(Screenshot grounding data)
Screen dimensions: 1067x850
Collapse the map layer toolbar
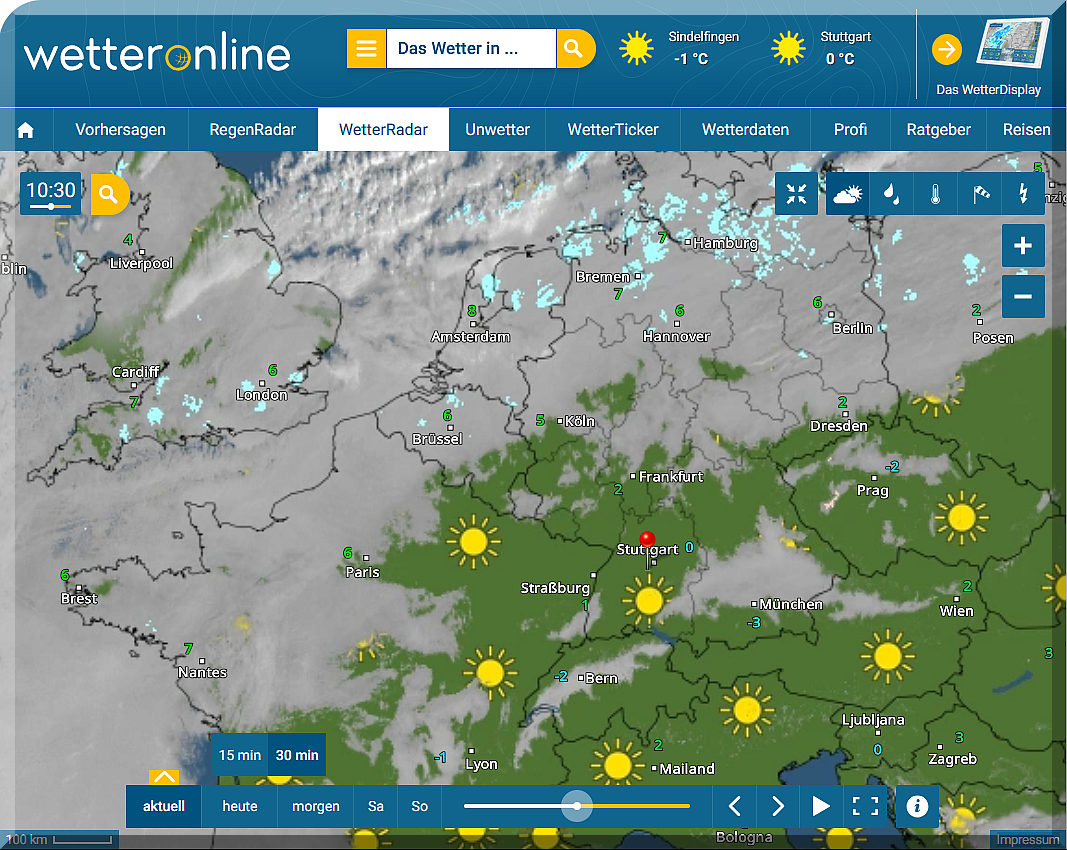[796, 194]
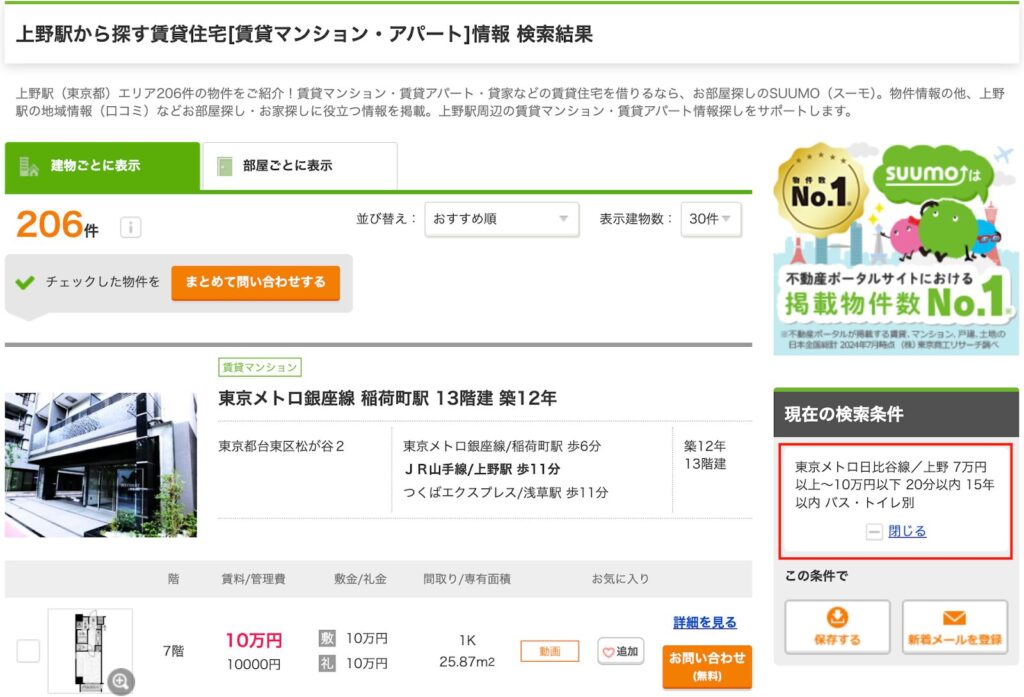1024x697 pixels.
Task: Click the SUUMO No.1 banner ad
Action: [x=896, y=249]
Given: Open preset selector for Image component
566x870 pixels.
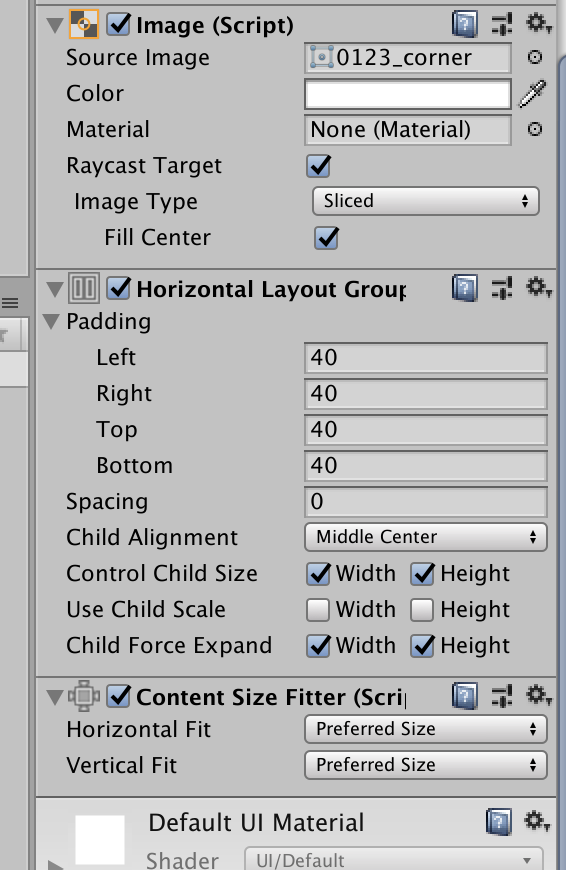Looking at the screenshot, I should 502,24.
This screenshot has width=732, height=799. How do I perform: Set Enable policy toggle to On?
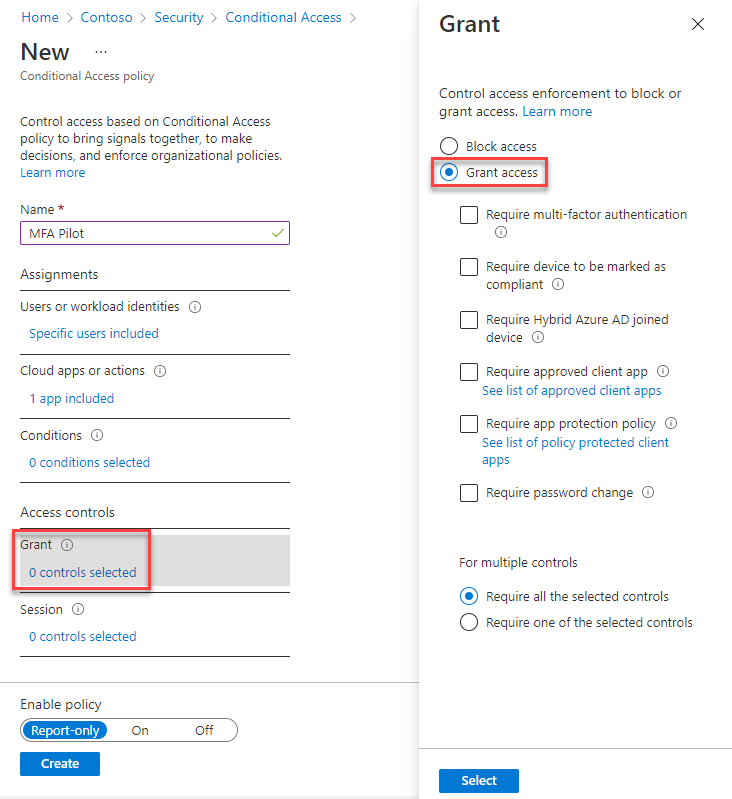pyautogui.click(x=140, y=730)
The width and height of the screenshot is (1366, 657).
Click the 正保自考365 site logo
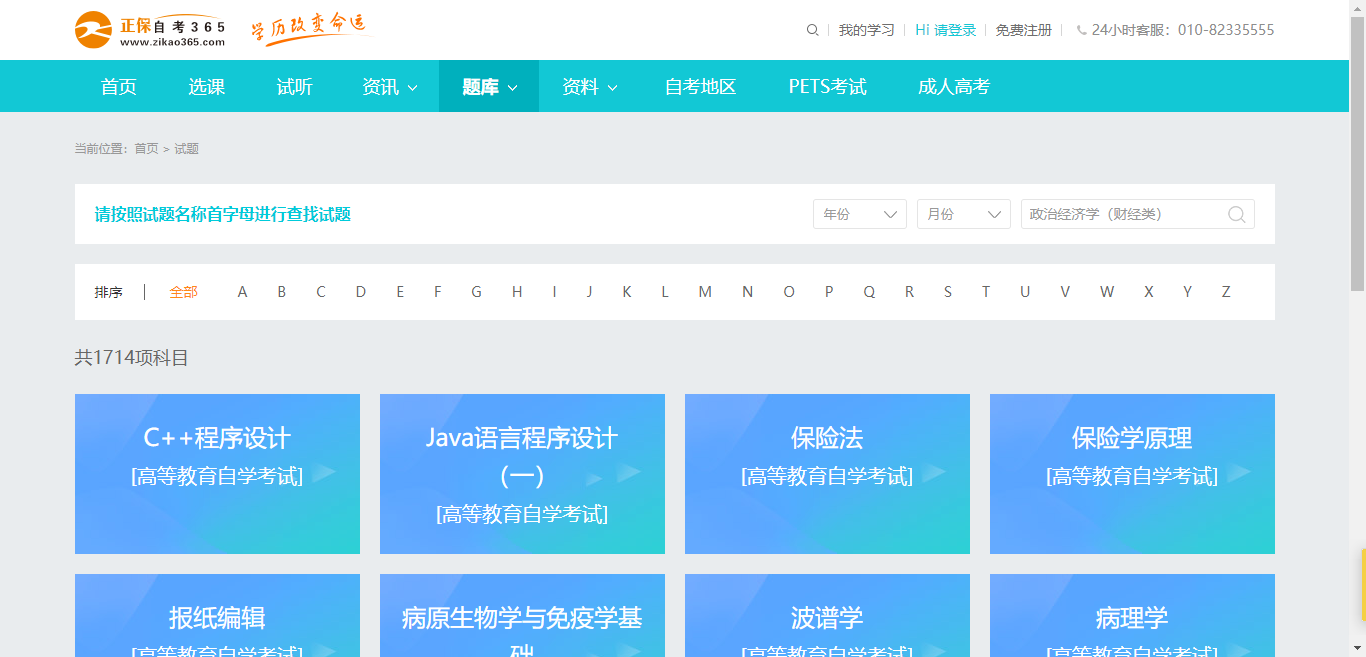coord(150,30)
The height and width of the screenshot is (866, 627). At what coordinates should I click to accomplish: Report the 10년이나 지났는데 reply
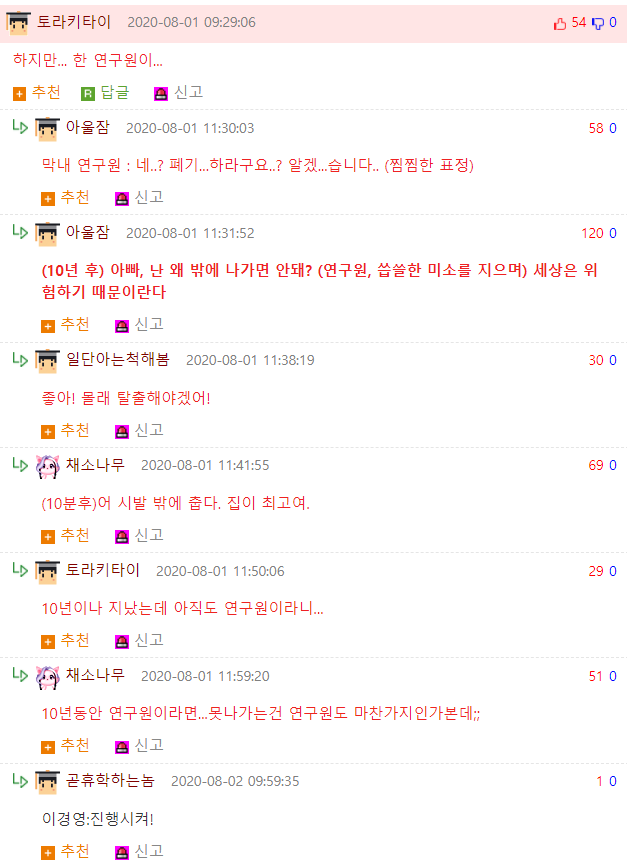(139, 641)
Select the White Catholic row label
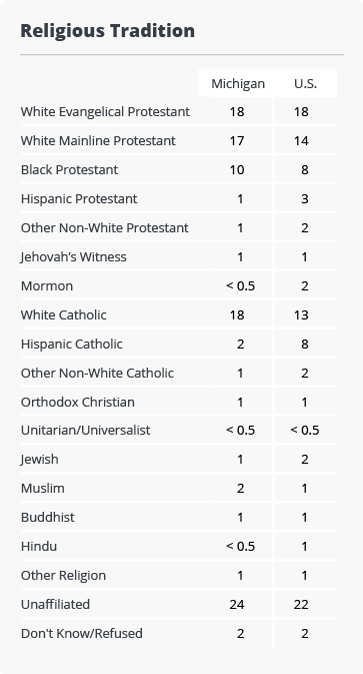The image size is (363, 674). pyautogui.click(x=64, y=315)

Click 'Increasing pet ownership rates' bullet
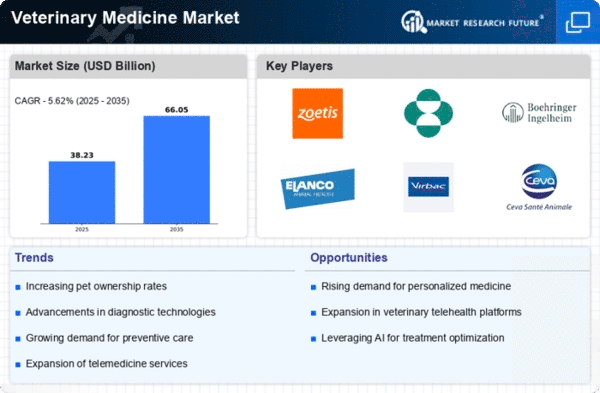[x=96, y=286]
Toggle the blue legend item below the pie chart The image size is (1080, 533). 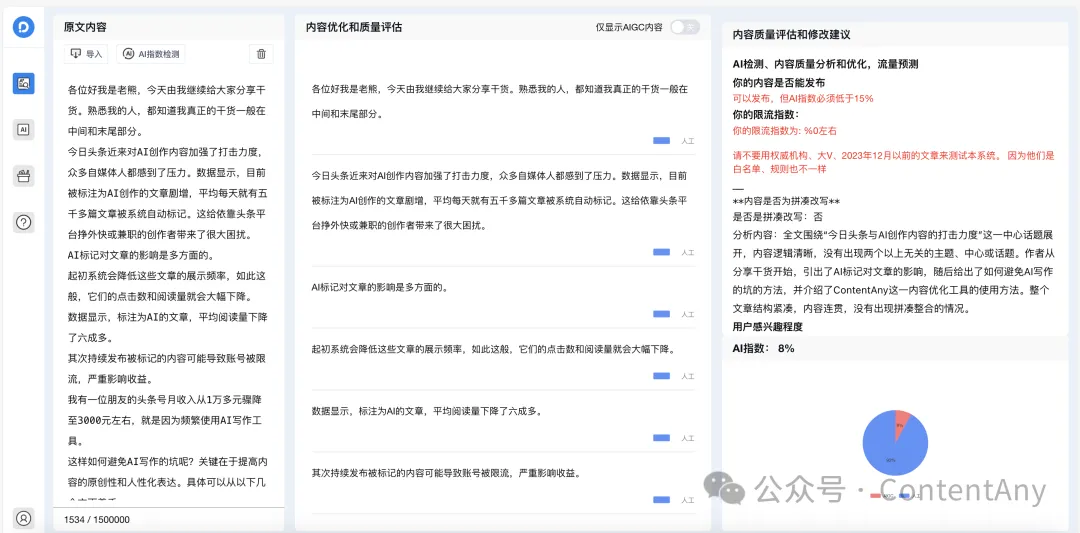click(x=905, y=495)
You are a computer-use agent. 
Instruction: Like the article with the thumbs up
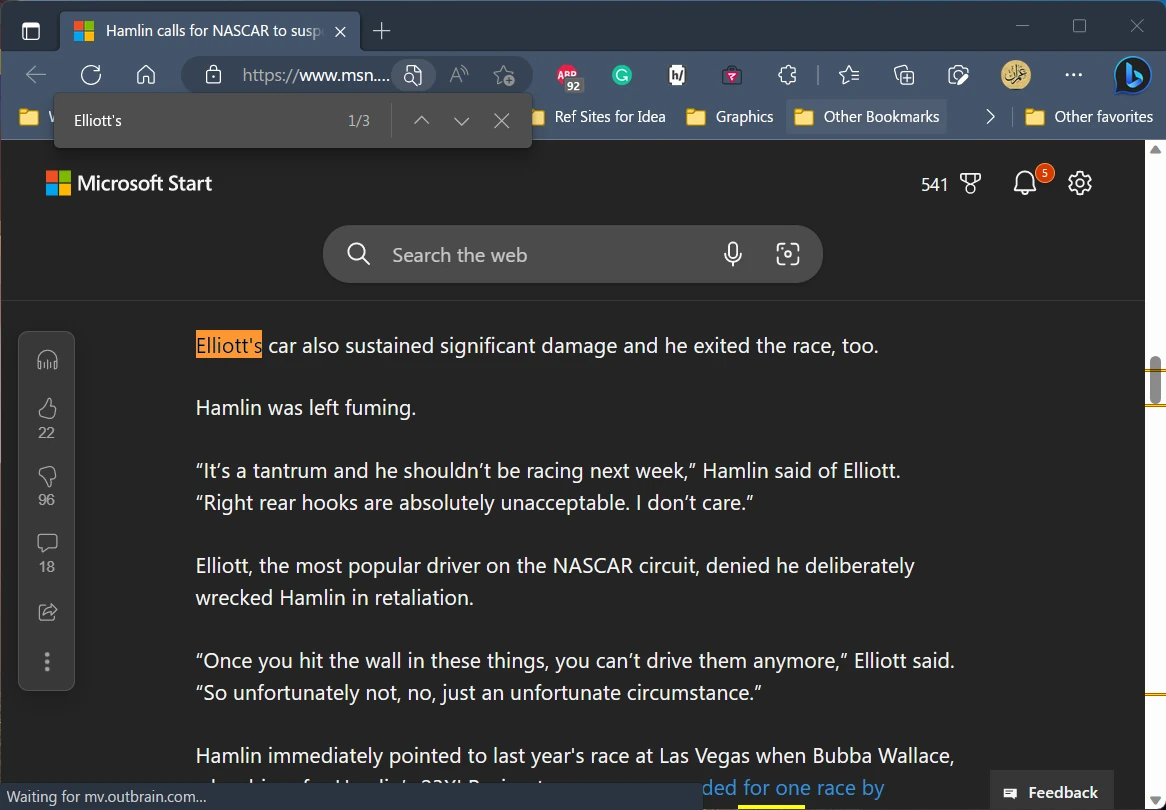(x=46, y=409)
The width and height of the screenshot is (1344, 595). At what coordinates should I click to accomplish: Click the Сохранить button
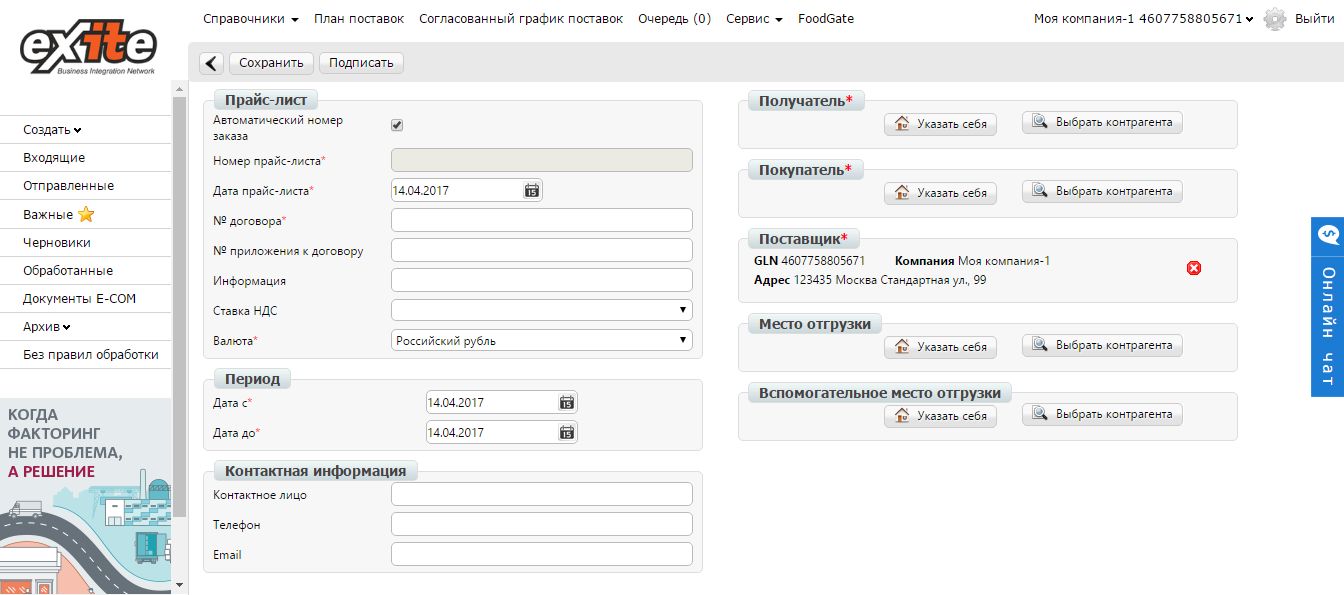coord(270,62)
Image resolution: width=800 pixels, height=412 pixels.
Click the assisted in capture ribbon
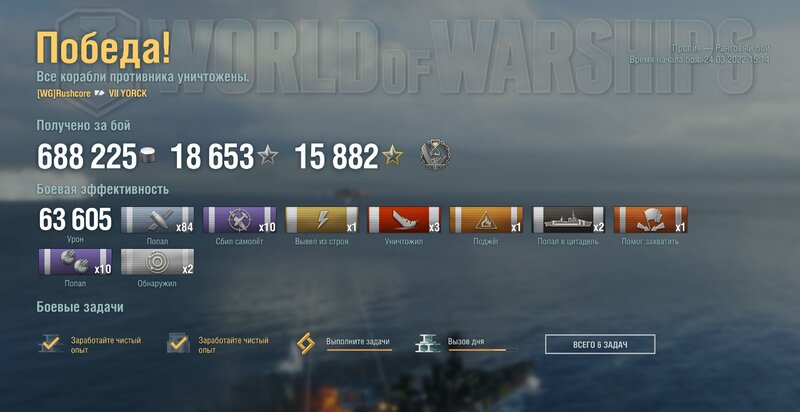pos(651,220)
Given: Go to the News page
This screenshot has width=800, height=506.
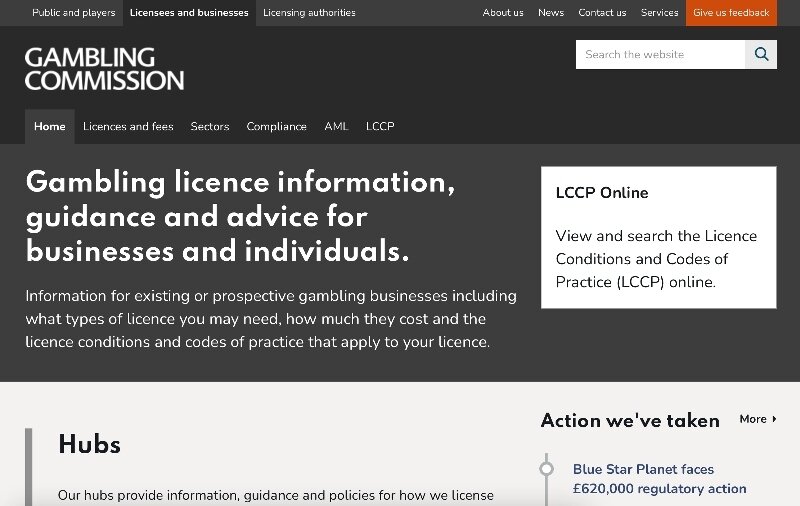Looking at the screenshot, I should 551,13.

Exercise requirements: Copy out the lines of the data where the word "Given" can be found.

Task response:
Given: Open preset selector for Image component
Given: Go to the News page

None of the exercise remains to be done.